Our wheat-cofactor challenge, using a combination of ASA, wheat, and exercise, yielded a high positive rate (94.4%), but severe systemic reaction occurred in one patient. In Table 3, patient number 17 developed hypotensive syncope and generalized urticaria, resulting in the use of epinephrine administration despite the absence of previous cardiopulmonary diseases. A negative challenge in patient number 18 could be explained by the limited yield of challenge protocol itself12,21 and her strict avoidance of wheat ingestion. She had only two episodes of reactions occurring within the last 5 years after wheat allergy onset, the last of which occurred 11 months before we performed the challenges. The possible natural resolution was suspected as previously described in patients who avoid wheat intake.5 However, she still avoids wheat ingestion and no anaphylaxis occurs ever since.

Our study had some limitations. First, we did not perform a challenge in all cases. However, the additional criteria of repeated reaction and evidence of IgE sensitization would firmly increase the likelihood of wheat-allergic symptoms of patients in our cohort. Second, our sample size was limited due to recruitment from a single-center, which might not reflect the entire population. Further studies should focus on the identification of major allergens in this adult-onset WA population. We hypothesize that the allergen sensitized in this population might be different from the childhood-onset wheat allergy as there are many routes of sensitization reported in adults.8,49 The concomitant food allergy in our cohort was defined as a compatible history of IgE-mediated reaction with positive food sensitization, demonstrated by either skin tests or food-specific IgE. Some of the reactions described by the patients could occur with a varied amount of food intake and various cofactors. Therefore, it is difficult to state that it was exercise-induced as we did not perform other food-exercise challenges in the same way as wheat.

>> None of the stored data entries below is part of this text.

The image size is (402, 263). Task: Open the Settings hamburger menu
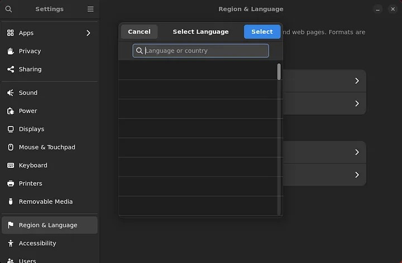90,9
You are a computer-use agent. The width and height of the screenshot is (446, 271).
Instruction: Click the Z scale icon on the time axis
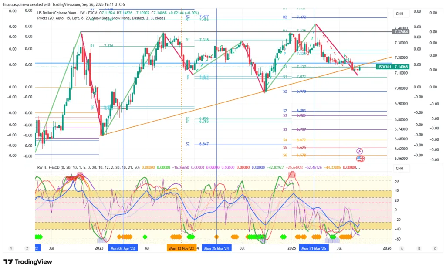pos(27,248)
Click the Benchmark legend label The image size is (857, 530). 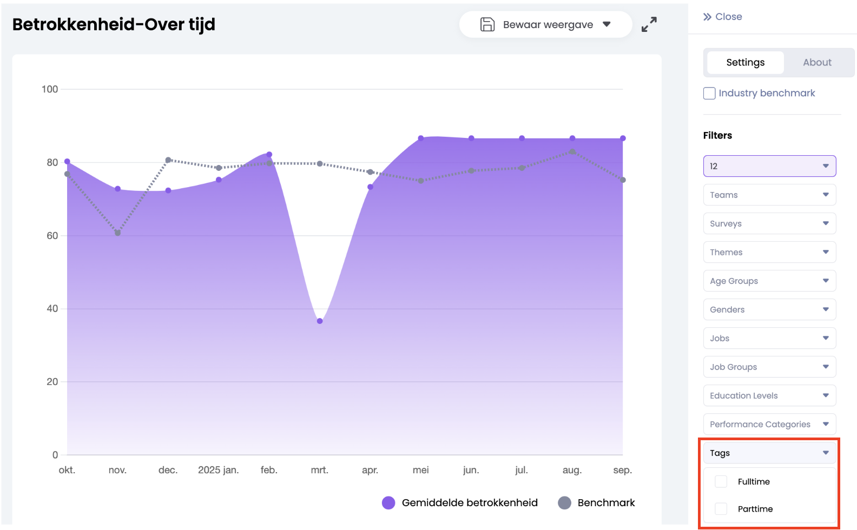point(606,503)
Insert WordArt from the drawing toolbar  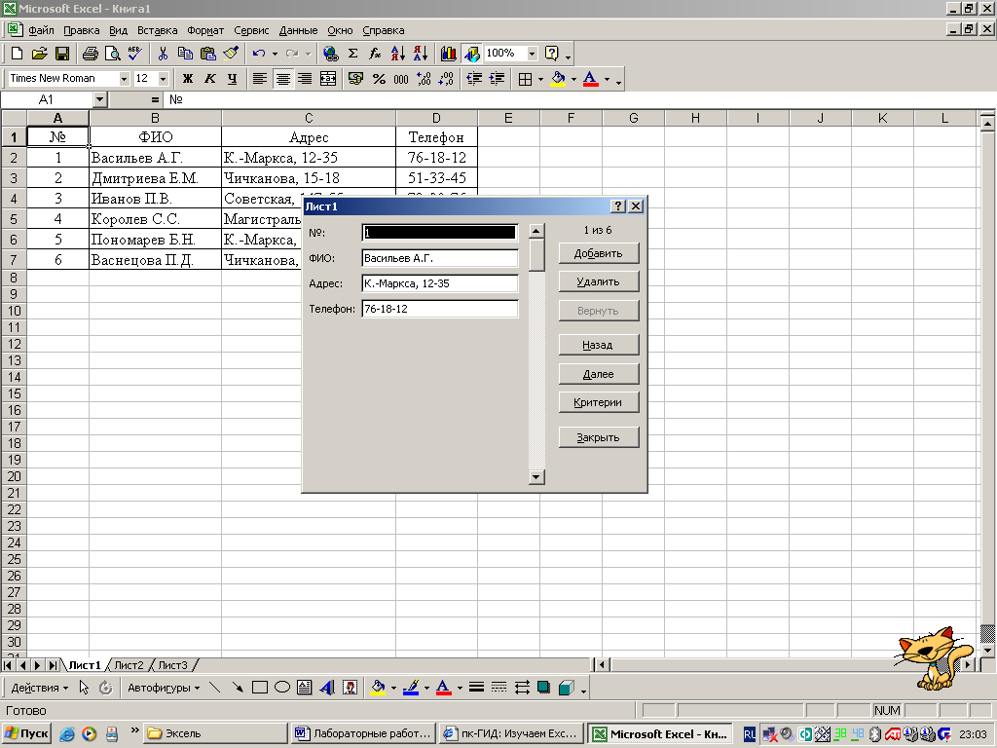[x=326, y=687]
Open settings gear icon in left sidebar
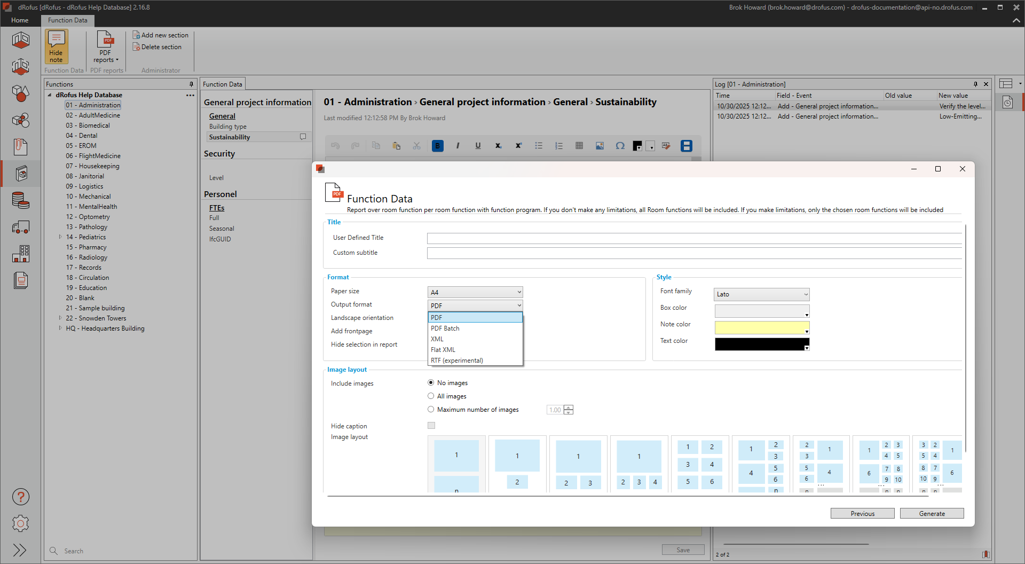 pyautogui.click(x=20, y=523)
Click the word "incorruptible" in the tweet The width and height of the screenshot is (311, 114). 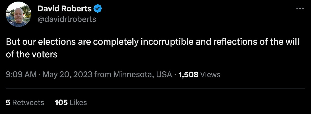[x=165, y=42]
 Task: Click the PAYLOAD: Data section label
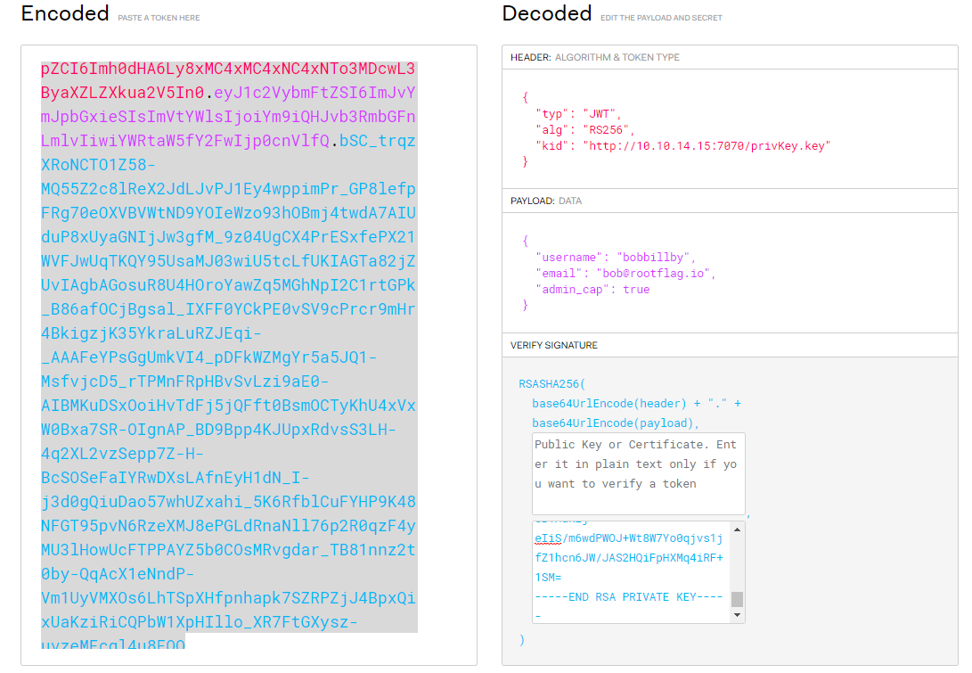click(544, 201)
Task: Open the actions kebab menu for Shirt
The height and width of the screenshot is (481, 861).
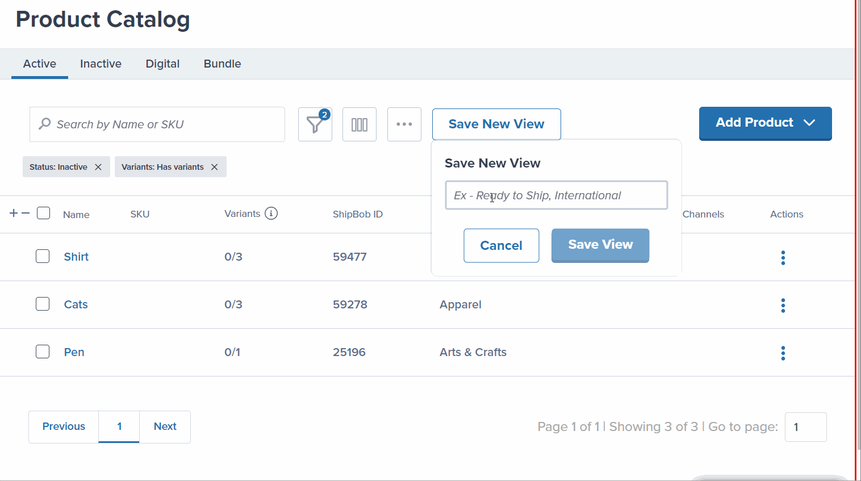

In conclusion, adult-onset wheat allergy should be suspected in adult patients with anaphylaxis-like reactions with unidentifiable causes. A combination of relevant history and positive sIgE test to ω5-gliadin is crucial in leading to the diagnosis whereas SPT with commercial wheat extract is less helpful. Although our challenge protocol could be positive in those who had negative ω5-gliadin-specific IgE, it should be considered cautiously as it could lead to a severe systemic reaction. Further study should focus on the identification of major allergens in this adult-onset wheat allergy population.

Abbreviations

GI tract, gastrointestinal tract; IgE, Immunoglobulin E; NSAIDs, non-steroidal anti-inflammatory drugs; SPT, skin prick test; sIgE, specific immunoglobulin E; WA, wheat allergy; WDEIA, wheat-dependent exercise-induced anaphylaxis; ω5-gliadin, omega5-gliadin.

Ethical Approval

The study and protocol were approved by the Institutional Review Board and Ethics Committee of the Faculty of Medicine, Siriraj Hospital, Mahidol University, Bangkok, Thailand; approval number: 600/2560(EC3). The study was performed following the Declaration of Helsinki. Written informed consent was obtained from the patient to participate.

Consent for Publication

Written informed consent for publication was obtained from the patient. The patient was informed that de-identified data would be used in scientific research and publications.

Acknowledgments

We acknowledge the contributions of Ms. Orathai Theankeaw and Ms. Aree Jameekornrak Taweechue for research assistance and Ms. Khemajira Karaketklang for statistical analyses. We would like to thank Dr. Anthony Tan for editing the English language.

Authorship

All authors made a significant contribution to the work reported, whether that is in the conception, study design, execution, acquisition of data, analysis, and interpretation, or in all these areas; took part in drafting, revising or critically reviewing the article; gave final approval of the version to be published; have agreed on the journal to which the article has been submitted; and agreed to be accountable for all aspects of the work.

Funding

This study was funded by Siriraj Research Development Fund from Faculty of Medicine Siriraj Hospital, Mahidol University, Bangkok, Thailand.

Disclosure

All authors declare no personal or professional conflicts of interest for this work.